For me, “A Perfect Sky” is the song that makes the album. From the acoustic guitar focus, to the falsetto vocals, to the overall “instant classic” meets classic metal styling, this is the song I’ll be coming back to long after the rest. Fittingly, “A Perfect Sky” is truly the close to the arc set in place through the rest of the album (again the remainder is a cover song and German language track). Specifically, the way Jimmy hits the falsetto and stretches the word “Euphoria” against the plucking acoustic guitars just has such a memorable element to it. Lyrically, the progression from the problems of the world in songs like “Angst” and “Pass” are countered by the joyous imagery of floating through the heavens in a life set free.
“Where Eagles Dare,” a cover of Iron Maiden, follows. Here is another point where I feel ill equipped to make any strong comment. I grew up listening to heavy music and had a strong devotion to bands like Metallica, but never once picked up Iron Maiden. So, again, I can only comment on my fresh impression. To that end, “Where Eagles Dare” is a great choice in terms of how it is arranged and how the tone fits with the rest of the album. It has a little distinct flavor that is unique to the album (including some of the faster drumming found), but still fits like a glove when compared as a whole.
Musicianship: As I mentioned at the outset, you don’t last for multiple decades in the music industry if your musical skill is anything but stellar. Deliverance proves this as they pull off complex sounds and engaging riffs with ease. This being the band’s swan song they leave on a definitive note that builds upon years and years of honing their respective craft.

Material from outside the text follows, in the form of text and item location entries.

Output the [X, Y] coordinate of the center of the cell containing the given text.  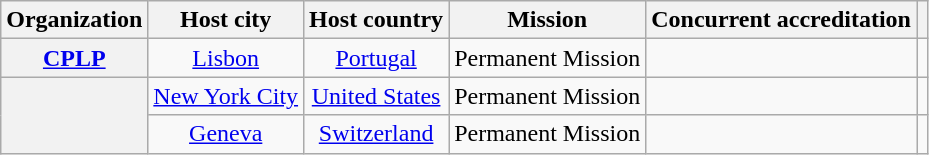
CPLP [74, 58]
Host country [376, 20]
Geneva [226, 134]
Organization [74, 20]
Mission [548, 20]
United States [376, 96]
Portugal [376, 58]
Concurrent accreditation [782, 20]
New York City [226, 96]
Switzerland [376, 134]
Host city [226, 20]
Lisbon [226, 58]
From the cell containing the given text, extract its center point as [x, y] coordinate. 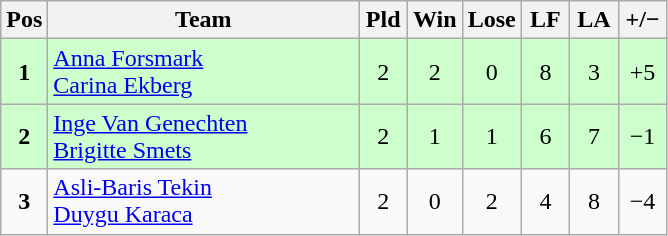
Anna Forsmark Carina Ekberg [204, 72]
LA [594, 20]
4 [546, 202]
6 [546, 136]
LF [546, 20]
+5 [642, 72]
−4 [642, 202]
Inge Van Genechten Brigitte Smets [204, 136]
+/− [642, 20]
Pos [24, 20]
Pld [384, 20]
Lose [492, 20]
Win [434, 20]
Team [204, 20]
Asli-Baris Tekin Duygu Karaca [204, 202]
7 [594, 136]
−1 [642, 136]
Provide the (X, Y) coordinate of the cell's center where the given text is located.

Lyrical/Spiritual Content: From start to finish, Hear What I Say! focuses in on the things in this world that seem to lead us back into nothing more than mediocre lives and challenges us to seek new life and open skies. The lyrical content and execution seem fittingly apt to the genre and style Deliverance brings, though I didn’t feel the lyrics deep down as I did the similar themes presented, for example, in Everything In Slow Motion’s Phoenix. The two, admittedly, have different focal points, but for my palette there wasn’t as bold a message as I feel certain places could have been.
Lasting Value: Just as Stryper recently released one of the best albums of their career, Deliverance seems to have ended on a high note. Hear what I Say! has some memorable and addictive musical moments that fans will certainly come clamoring back for. Anyone who grew up with the early thrash or classic doom metal sounds will feel right at home here. However, those who are always looking for the next trend may not give the album the time it commands.
Overall: Christian Thrash legends Deliverance make their exit in a big way with Hear What I Say! as they challenge the world to pull away from their computers and soar into new life. Tracks like “The Annuls of Subterfuge” and “A Perfect Sky” are instant classics, and the band has finally brought their first ever German language track to the table. Still, at just seven original songs (not counting the intro, cover song, or German track) Hear What I Say! will likely leave dedicated fans hoping for a robust reunion album down the road.